The advantages of a universal program

It’s presidential primary season, and one topic many Democratic candidates are talking about is free tuition at public colleges. It’s a timely idea. Decades ago when college was cheaper, it was also optional: a high-school education was enough for a stable, middle-class career. Not anymore. Today, college is what high school was—a prerequisite for a baseline prosperity—even as skyrocketing tuition has priced many families out.

Public universities are controlled mostly by states and community colleges by counties. Yet presidential candidates seek to cast a national vision—and to draw distinctions among themselves. Elizabeth Warren, Bernie Sanders, and Julián Castro support sweeping programs of free college for all. Others criticize the scope of such proposals, offering narrower reforms to make college free or at least debt-free for lower-income Americans.

The disagreement reflects a broader divide between two approaches to social spending: universal versus “means tested.” The two represent different visions of what progressive social policy should be.

Means-tested programs direct aid to the people who need it most. Examples include Medicaid, food stamps, and housing vouchers. In a universal program, everyone is eligible—regardless of means. Examples include Medicare, Social Security, and K-12 education. Means-tested programs have a clear sense to them. They take seriously both fiscal restraint and the particular needs of the poor. Universal programs, however, have proven more effective in the long run.

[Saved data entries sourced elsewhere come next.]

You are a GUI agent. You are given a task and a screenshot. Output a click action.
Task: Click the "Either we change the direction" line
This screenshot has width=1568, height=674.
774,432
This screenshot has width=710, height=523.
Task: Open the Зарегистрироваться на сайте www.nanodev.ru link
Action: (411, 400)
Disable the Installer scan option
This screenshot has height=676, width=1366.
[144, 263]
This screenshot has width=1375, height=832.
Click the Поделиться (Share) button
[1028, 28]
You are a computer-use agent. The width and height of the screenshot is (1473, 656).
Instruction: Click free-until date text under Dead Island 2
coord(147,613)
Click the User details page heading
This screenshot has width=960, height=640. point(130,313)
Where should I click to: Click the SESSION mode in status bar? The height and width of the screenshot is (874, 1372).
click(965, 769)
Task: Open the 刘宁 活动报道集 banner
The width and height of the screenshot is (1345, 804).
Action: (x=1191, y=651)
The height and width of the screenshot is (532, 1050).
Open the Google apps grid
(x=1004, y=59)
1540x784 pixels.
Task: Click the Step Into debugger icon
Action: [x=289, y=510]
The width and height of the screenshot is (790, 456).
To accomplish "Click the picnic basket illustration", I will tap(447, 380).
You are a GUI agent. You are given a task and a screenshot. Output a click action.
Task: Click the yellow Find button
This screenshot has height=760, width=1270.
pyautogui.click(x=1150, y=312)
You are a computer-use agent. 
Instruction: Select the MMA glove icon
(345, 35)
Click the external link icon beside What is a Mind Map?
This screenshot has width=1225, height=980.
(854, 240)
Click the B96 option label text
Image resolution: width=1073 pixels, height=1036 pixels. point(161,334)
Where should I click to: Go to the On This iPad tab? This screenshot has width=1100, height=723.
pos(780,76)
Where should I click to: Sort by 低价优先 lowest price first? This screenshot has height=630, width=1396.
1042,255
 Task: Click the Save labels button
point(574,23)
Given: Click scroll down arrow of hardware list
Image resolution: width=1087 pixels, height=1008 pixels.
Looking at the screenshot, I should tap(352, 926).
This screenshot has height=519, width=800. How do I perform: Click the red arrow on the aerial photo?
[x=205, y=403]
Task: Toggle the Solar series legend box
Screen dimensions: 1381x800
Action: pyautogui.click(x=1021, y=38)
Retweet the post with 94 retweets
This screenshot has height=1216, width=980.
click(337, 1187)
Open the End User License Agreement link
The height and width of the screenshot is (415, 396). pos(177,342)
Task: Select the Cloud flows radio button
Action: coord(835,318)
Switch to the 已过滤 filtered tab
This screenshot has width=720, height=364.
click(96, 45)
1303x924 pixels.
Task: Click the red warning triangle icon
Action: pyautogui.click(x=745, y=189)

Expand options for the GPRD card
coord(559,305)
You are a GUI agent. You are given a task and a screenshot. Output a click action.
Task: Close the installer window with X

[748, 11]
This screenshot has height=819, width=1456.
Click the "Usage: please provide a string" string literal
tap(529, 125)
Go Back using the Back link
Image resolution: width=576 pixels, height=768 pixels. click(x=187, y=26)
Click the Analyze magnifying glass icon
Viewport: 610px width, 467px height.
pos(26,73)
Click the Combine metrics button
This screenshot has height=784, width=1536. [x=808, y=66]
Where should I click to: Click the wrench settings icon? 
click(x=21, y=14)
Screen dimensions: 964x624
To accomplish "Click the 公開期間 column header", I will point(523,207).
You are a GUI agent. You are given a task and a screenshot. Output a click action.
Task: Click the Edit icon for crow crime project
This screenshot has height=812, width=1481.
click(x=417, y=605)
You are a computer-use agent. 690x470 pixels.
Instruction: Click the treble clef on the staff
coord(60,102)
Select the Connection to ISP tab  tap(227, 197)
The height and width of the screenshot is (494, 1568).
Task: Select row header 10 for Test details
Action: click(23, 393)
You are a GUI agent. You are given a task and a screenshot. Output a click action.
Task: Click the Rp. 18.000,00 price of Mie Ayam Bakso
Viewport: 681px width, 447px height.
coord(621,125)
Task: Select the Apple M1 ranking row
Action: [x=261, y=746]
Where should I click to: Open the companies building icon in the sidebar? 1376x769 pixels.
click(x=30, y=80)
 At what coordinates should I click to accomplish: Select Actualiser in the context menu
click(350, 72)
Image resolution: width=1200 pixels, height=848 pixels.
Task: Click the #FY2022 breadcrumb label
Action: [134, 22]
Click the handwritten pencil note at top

That’s because programs aimed at low-income people are politically fragile; they depend on friendly legislators both retaining power and staying friendly. They are perennially vulnerable to benefit cuts and eligibility restrictions. Universal programs, however, are available to everyone—and it’s politically foolhardy to mess with benefits enjoyed by voters across classes. So those benefits become a durable part of American life.

This durability is crucial in an area like higher education. When lower-income families make college plans, it’s a long-term project involving budgets and sacrifices. They need a program to reliably deliver—not to move the bar every time there’s a change of power in Washington.

What’s more, full-time education is an immersive experience. A universal program would enable public colleges to be what public K-12 schools are at their best: a site for broad solidarity, where diverse people form community and pursue common goals. Elite private colleges would no doubt continue to attract the very rich, just as some private K-12 schools do now. Still, a good public school makes even relatively affluent families think twice before saying no to free tuition. Imagine if public colleges had that same draw.

Free college efforts are already under way at the state and local levels. Taking them national and universal will require political will—and significant funding. Warren and Sanders propose new taxes on the very wealthy; the Institute for Policy Studies has identified $350 billion a year in military spending cuts. Reversing the harmful and regressive 2017 tax cuts would go a long way as well. Like all public spending, it’s a question of priorities. In an era when mostly only the college-educated have decent financial prospects, it’s time to prioritize universal free tuition.

A version of this article appears in the print edition under the title “Free college—for everyone?"